The Wheel of Osheim

Page 106

Bonarti’s scream was thankfully short, but his pain didn’t end with it. A moment later a hundred razor cuts opened all across him, no more than skin deep. With the lichkin anchored in Bonarti’s flesh I would have run, but he blocked my path away from the throne room and at the doorway corpses crowded, hungry-eyed, held back only by the lichkin’s desire to toy with its food. I had nowhere to go, nowhere to hide.

Bonarti faced me, eyes wide, mouth twisted into a grin he didn’t own. His skin began to peel away, a dozen broad strips flayed out slowly between parallel cuts. There comes a point where you get so scared that it really doesn’t matter where you’re running to as long as you are running. I knew that the half-doors and broken chances that lay behind the fractures all around me each led straight to Hell, but frankly Hell had already come visiting and terrible as every part of it was I would rather be running toward some part that didn’t contain a lichkin. The creature reached for me with Bonarti’s raw red hand, flayed skin dangling. With the same scream a man uses when steeling himself to some awful task, like cutting off a limb to escape a fire, I drove Loki’s key into the nearest fracture. The closest faultline shimmered through the wall beside me and had nearly faded to nothing before my hand reached it. The key found its socket and held there, anchoring the fracture. Bonarti’s wet fingers found my neck and, still screaming, I turned the key.

It seemed in that moment that the world broke. Rather than falling through the hole I’d made I flew back as something big burst out of it, barging me aside. Something big, hard, and fast.

Snorri swung overhead, his axe shearing through Bonarti Poe’s collarbone and deep into his chest. A heavy boot, shattering ribs, gave the leverage to wrench Hel’s blade clear. The Norseman’s next blow swept in from the side before Bonarti’s corpse hit the floor, taking off his arm at the elbow and carving toward his spine.

Snorri followed the corpse, roaring, reddish dust smoking from his hair and clothing. Behind him the fractured window into Hell started to close, reality still able to heal itself. Just.

The lichkin forced Bonarti’s body to crawl beneath the rain of axe blows. The ghosts rose to blind and tear at Snorri but he scarcely noticed, hewing deep into the meat of the man beneath him. White tendrils reached out, questing for other bodies, for dead flesh to inhabit, but the Northman struck them off with swift efficiency. Properly bound to a host as the lichkin are in the form of unborn, the thing could have drawn more effectively on the dead and the living to repair itself, but this unbound lichkin had become reckless, thinking to toy with its food, and in winding itself so tightly about Bonarti had become vulnerable.

The butchery continued unabated. Snorri knew his foe was buried deep inside the flesh before him. I glimpsed the whiteness of the lichkin where Snorri’s axe shattered Bonarti’s spine. A second later the creature began untangling itself from the ruin of the corpse. But, like me, Snorri seemed able to see it, his time in the deadlands lending something to his sight. His axe became a blur, hacking at the lichkin, somehow finding it solid in these moments where it tried to rid itself of flesh. Perhaps so long a time in Hell had given Snorri’s axe an edge that could find even the lichkin, or being wetted in the blood of devils had enchanted the blade— either way . . . it bit.

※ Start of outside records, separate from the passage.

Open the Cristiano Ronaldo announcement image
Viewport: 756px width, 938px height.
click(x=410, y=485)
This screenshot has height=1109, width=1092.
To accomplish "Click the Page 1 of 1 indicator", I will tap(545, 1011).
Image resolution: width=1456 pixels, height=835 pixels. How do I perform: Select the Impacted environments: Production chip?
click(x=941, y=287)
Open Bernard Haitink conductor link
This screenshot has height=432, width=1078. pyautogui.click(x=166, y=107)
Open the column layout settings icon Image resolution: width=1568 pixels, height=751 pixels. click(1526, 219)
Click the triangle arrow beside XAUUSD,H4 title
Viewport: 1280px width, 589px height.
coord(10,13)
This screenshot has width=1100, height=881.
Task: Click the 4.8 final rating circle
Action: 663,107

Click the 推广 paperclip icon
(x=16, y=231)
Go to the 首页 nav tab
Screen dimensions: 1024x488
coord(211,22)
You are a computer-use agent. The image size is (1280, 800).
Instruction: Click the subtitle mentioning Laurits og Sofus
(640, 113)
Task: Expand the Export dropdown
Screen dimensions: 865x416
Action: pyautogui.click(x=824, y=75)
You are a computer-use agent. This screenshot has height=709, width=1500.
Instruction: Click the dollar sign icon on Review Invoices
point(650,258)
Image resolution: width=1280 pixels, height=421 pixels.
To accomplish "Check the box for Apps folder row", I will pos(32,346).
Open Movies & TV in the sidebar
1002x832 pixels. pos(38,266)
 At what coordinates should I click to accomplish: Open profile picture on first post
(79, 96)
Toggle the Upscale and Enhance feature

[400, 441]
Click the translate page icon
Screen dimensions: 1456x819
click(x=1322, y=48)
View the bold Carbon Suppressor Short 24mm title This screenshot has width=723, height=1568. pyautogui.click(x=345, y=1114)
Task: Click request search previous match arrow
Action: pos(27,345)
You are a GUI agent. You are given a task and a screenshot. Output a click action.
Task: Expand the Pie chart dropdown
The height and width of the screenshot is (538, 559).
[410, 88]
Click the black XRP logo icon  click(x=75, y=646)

In Trond they hold contests to ward off the boredom of winter. One such requires the Norse to take an axe to the trunk of a fir tree about as thick as a man, and the first of them to chop entirely through it is the victor. Snorri’s assault on the lichkin held much of that contest in it, and before the thing escaped Bonarti’s ruin it came dangerously close to being cut through. In the instant that the last nerve-white tendril of it withdrew from the bloody remains before us the lichkin folded the world around itself and fell away into the deadlands. With an animal howl Snorri threw himself after it. If not for my strategically placed leg he would have vanished back into Hell in pursuit of his prey. As it was he sprawled, face-first, on Hertet’s sumptuous, though soiled, hall rug. The air rippled where the lichkin had punched its hole through the world, and lay still, the portal gone.

I glanced back at the dead men watching from the entrance to the throne room. Perhaps if I hadn’t they might have continued to stand there watching vacantly for another five minutes. My gaze seemed to animate them, and as one they surged forward.

“Get up!” I leapt to Snorri’s side and tried to raise him. Just touching him gave my hands back that death-dry feeling, making paper of my skin, sucking the vitality from my flesh. “Get up!” I’d have more luck lifting a horse.